### Material to process
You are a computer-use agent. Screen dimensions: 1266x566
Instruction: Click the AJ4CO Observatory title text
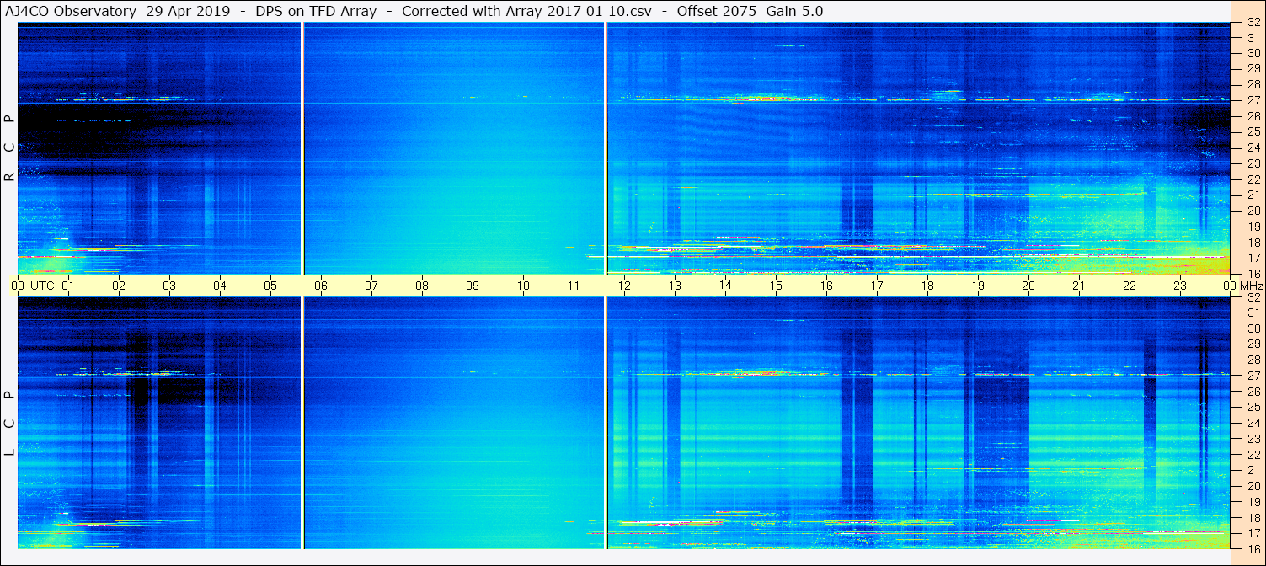[71, 11]
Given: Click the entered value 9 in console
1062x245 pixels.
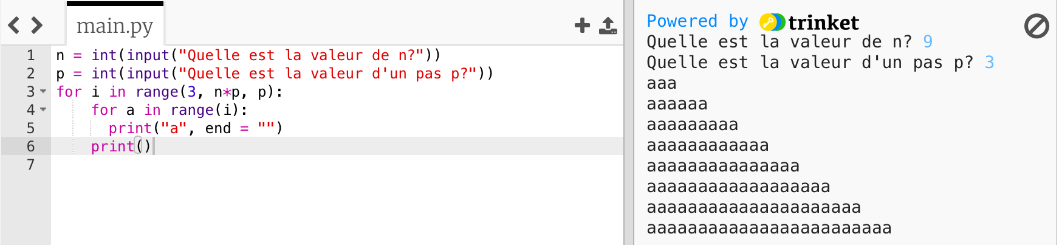Looking at the screenshot, I should [928, 42].
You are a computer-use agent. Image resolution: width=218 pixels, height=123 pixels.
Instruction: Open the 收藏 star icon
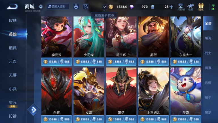[191, 7]
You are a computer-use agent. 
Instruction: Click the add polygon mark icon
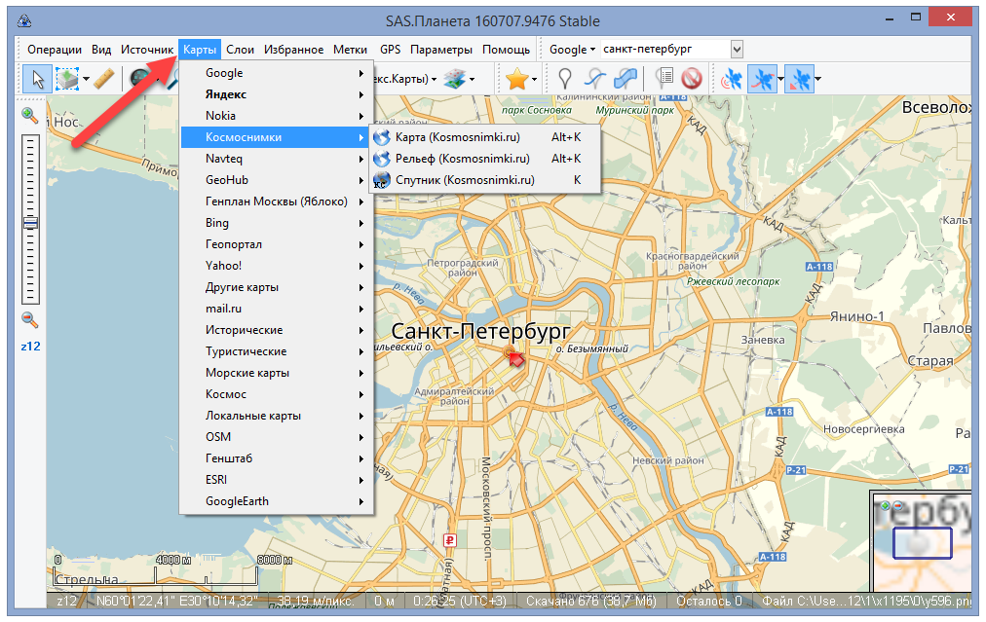[626, 79]
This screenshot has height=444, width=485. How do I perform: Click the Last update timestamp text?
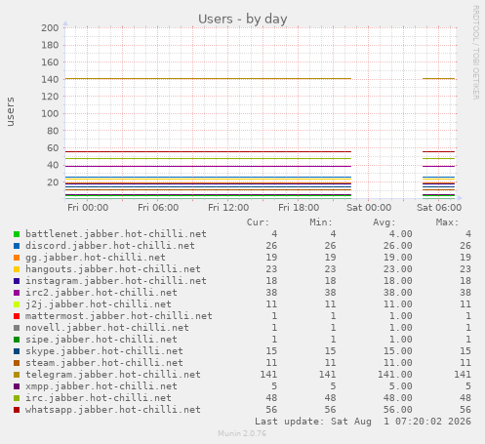(x=363, y=422)

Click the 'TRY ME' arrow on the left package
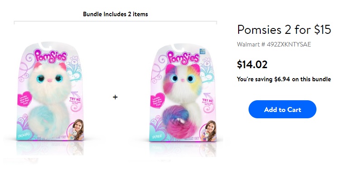(76, 101)
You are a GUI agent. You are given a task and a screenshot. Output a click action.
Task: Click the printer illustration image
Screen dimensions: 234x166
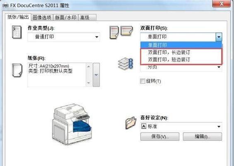(x=72, y=124)
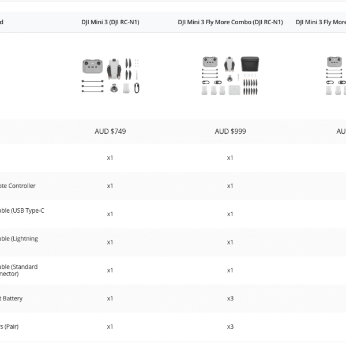Click the x1 battery quantity for DJI Mini 3

click(x=110, y=299)
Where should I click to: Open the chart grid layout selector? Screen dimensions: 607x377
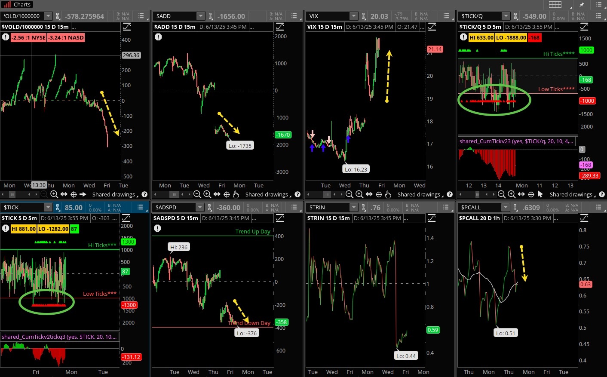click(555, 5)
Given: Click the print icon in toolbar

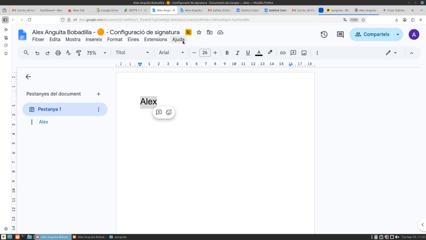Looking at the screenshot, I should [58, 53].
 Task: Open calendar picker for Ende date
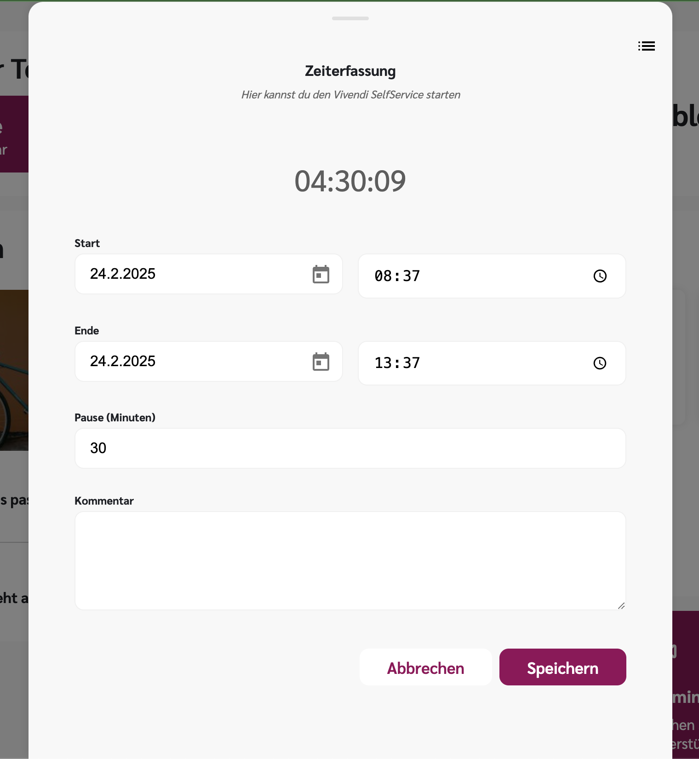[x=321, y=362]
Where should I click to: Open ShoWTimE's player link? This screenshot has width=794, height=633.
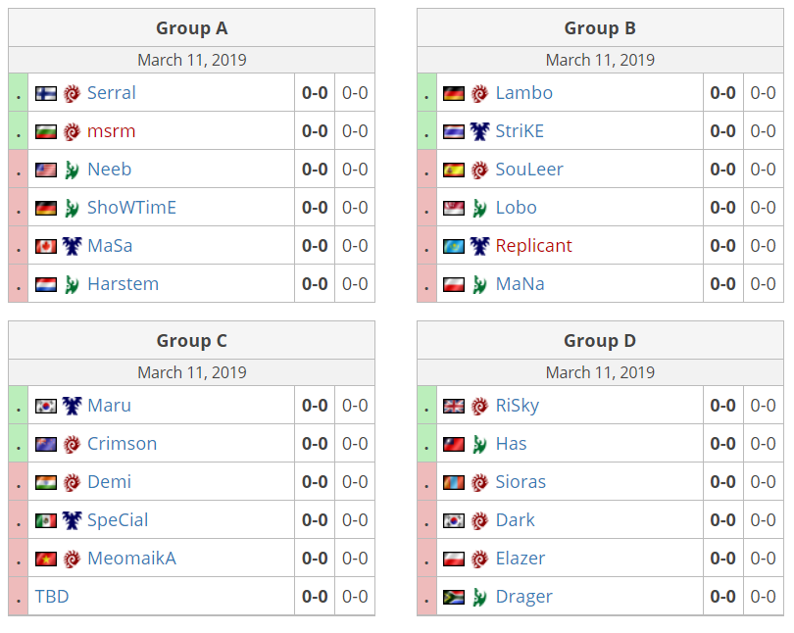(x=131, y=208)
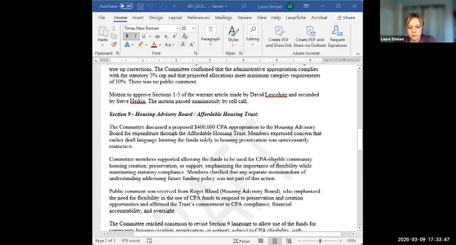Click the zoom slider in the status bar
The height and width of the screenshot is (245, 456).
(320, 241)
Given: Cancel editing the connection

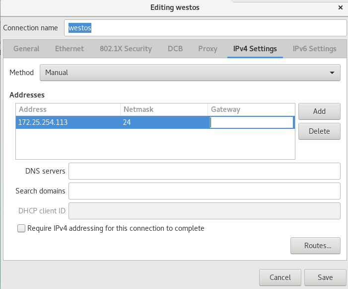Looking at the screenshot, I should [x=280, y=277].
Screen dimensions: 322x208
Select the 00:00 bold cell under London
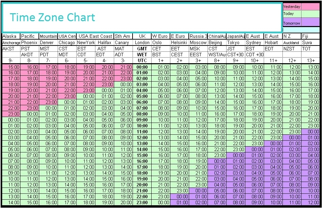pyautogui.click(x=141, y=67)
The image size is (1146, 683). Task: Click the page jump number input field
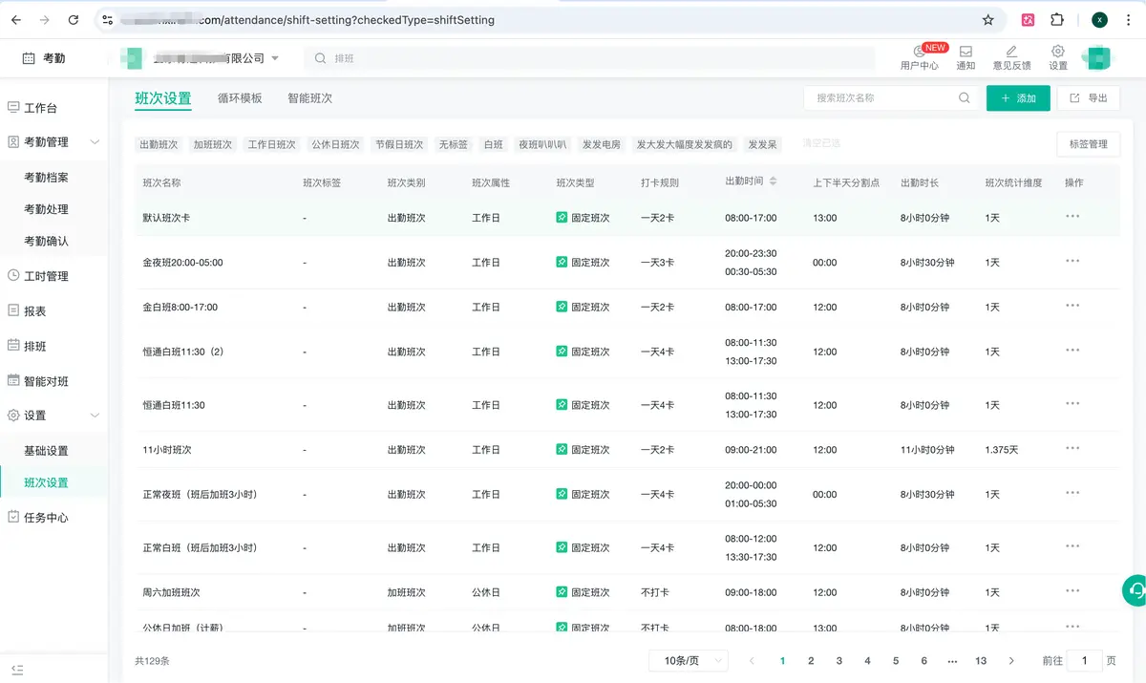click(x=1084, y=661)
######
• **What the task asks**:
Could you retype exactly, and only, the lines running from the one with "Where should I click to: Open the" to the last line of the listing, while leaving any pictures out?

• **Answer to this problem**:
Where should I click to: Open the chart grid layout selector? Screen dimensions: 607x377
click(555, 5)
Given: Click the print icon in toolbar

Looking at the screenshot, I should [58, 53].
 Task: Open calendar picker for Ende date
[x=321, y=362]
Where should I click to: Open ShoWTimE's player link? This screenshot has width=794, height=633.
(x=131, y=208)
Click the zoom slider in the status bar
The height and width of the screenshot is (245, 456).
(320, 241)
Given: Cancel editing the connection

Looking at the screenshot, I should [x=280, y=277].
Screen dimensions: 322x208
Select the 00:00 bold cell under London
pyautogui.click(x=141, y=67)
The image size is (1146, 683). Task: Click the page jump number input field
click(x=1084, y=661)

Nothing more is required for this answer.